From Blueprint to Reality with Excellence
After every Sunday service, the congregation had nowhere to go. No outdoor space. No area for events. The facade was plain, the front steps were cracking, and people were tripping walking in and out. The church needed a facelift and a gathering area — something that could handle Sunday crowds, farmers markets, canopies, chairs, grills, foot traffic, weather.
But this was not a patio job. The site sits about six feet above street level. That means retaining walls, not just slabs. There was a water feature planned for the center — structurally, that is a mini pool. There was a manhole sitting right under the build area that had to be relocated. And this is a commercial project on a main road, so every piece of documentation, every engineering drawing, every permit had to meet commercial code.
Most concrete contractors would show up, pour a slab, and leave. That is not what this project needed.
We handled everything. Engineering, permitting, retaining walls, water feature, utility relocation, and a 5,000-square-foot reinforced concrete pour with 25 workers on site.
Sealed and finished with a system that will hold up for decades.
We walked the site with church leadership. They knew what they wanted — a real outdoor space. What they did not know was what the elevation, the utilities underground, and the commercial permitting would require.
We put together a conceptual design that addressed all of it: the retaining system, the water feature placement, the electrical tie-in to the existing building, and the storm water plan.
Commercial permitting is a different animal than residential. Stricter requirements, longer review, more documentation. This project needed city coordination on storm water, utility relocation, and structural loading.
The permitting alone was one of the most complex parts of the job.
Six feet above street level means you need a wall holding the soil in place around the entire perimeter. That is what we built.
Without a properly engineered retaining system, soil pressure pushes through within a few years and you are looking at a failure.
The water feature in the center is not a fountain bolted to a slab. It is a concrete basin with its own plumbing and electrical — basically a small pool. The electrical had to connect to the building’s existing service.
The whole thing had to fit into the storm water management plan.
There was a manhole sitting right under where the slab needed to go. We identified it during engineering, relocated it, and designed around it.
One section of the finished surface stays accessible for the utility below. This is the kind of thing that kills a project if you find it mid-pour instead of during planning.
Rebar on a 12-inch on-center grid across the entire 5,000-square-foot area. Every 12 inches, both directions. You could park a tank on this thing and nothing would happen to it.
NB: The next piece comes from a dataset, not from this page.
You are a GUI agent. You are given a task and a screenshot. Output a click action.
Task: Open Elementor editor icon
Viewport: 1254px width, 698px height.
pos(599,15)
The pour took 25 guys, starting early. At this scale, once you start, you do not stop. One pour. One shot.
Concrete cracks. That is what it does. The question is whether it cracks where you want it to or wherever it feels like.
We cut expansion joints across the entire surface — that is the grid pattern you see in the drone footage.
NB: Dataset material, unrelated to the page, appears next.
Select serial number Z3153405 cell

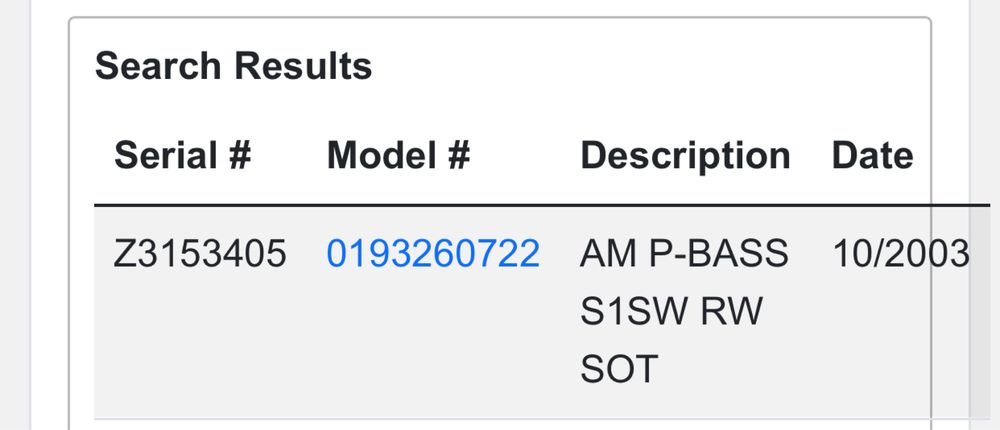point(200,254)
Those cuts control where the slab fractures when it moves with temperature and settling. Skip this step and a year later it looks like nobody finished the job. Do it right and it looks clean for the life of the structure.
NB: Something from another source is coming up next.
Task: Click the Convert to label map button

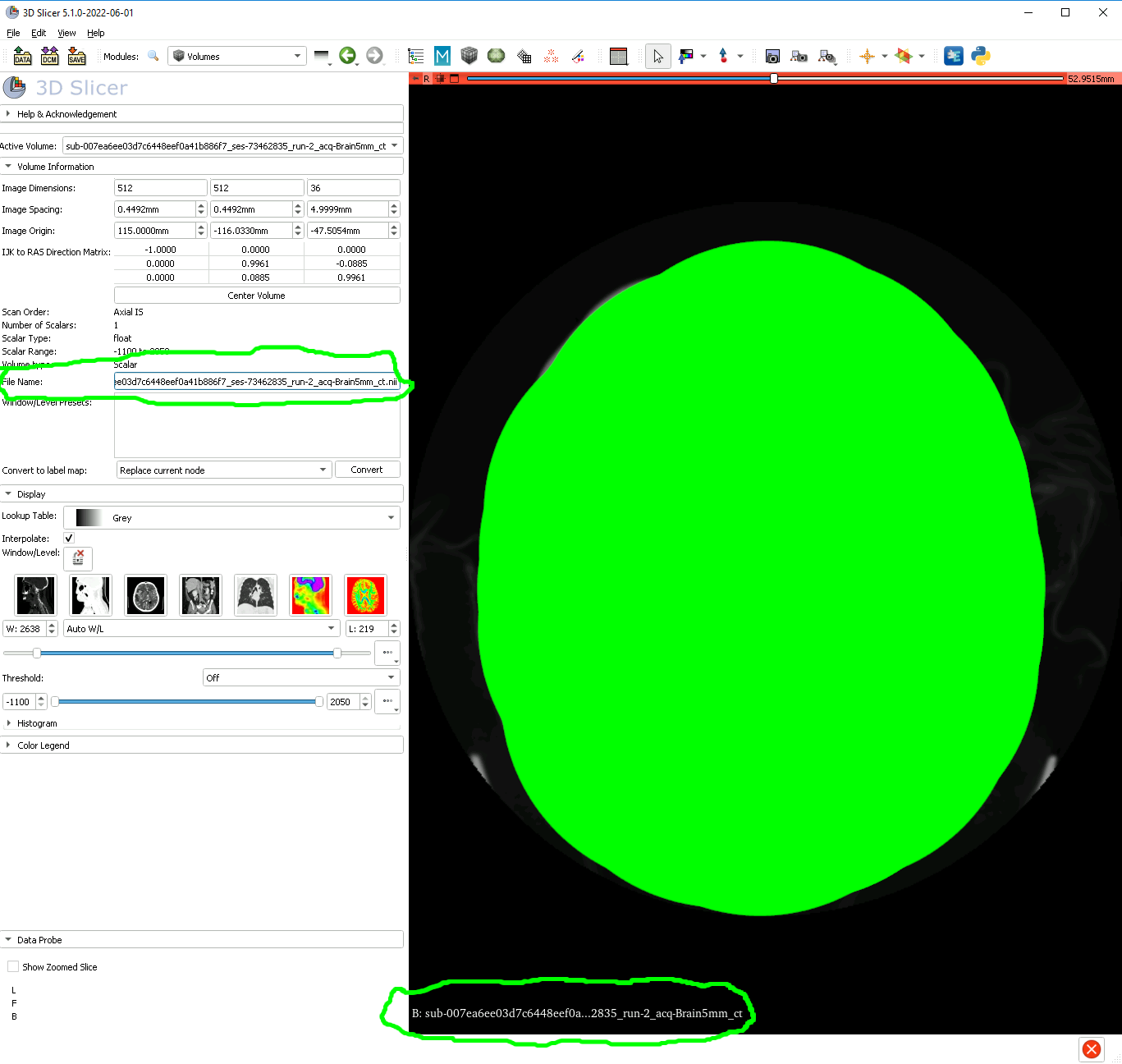Action: [x=367, y=469]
Concrete is like a sponge. If somebody spills oil or grease on bare concrete, that stain is there forever. In a space where people are grilling, setting up markets, hosting events — that is not going to work.
We used a patented sealer from Concrete Technology Industries. It seals the surface, gives it a uniform color, and makes it slip-resistant. Anything that spills washes right off. Without it, you are staring at stains within the first month.
Commercial work requires commercial engineering. The permitting, the retaining walls, the utility relocation, the storm water coordination — none of that exists on a residential job.
The details are what make it last. Expansion joints so it does not crack randomly. Sealer so it does not stain. A 12-inch rebar grid so it does not fail structurally. These are not extras. These are the difference between something that holds up and something that does not.
Scale did not compromise anything. Twenty-five guys. Five thousand square feet. One pour. The drone footage shows the lines are straight, the joints are uniform, and the finished product looks like it was manufactured. That takes engineering and a crew that knows what they are doing.
We engineer and build commercial outdoor construction that holds up for decades.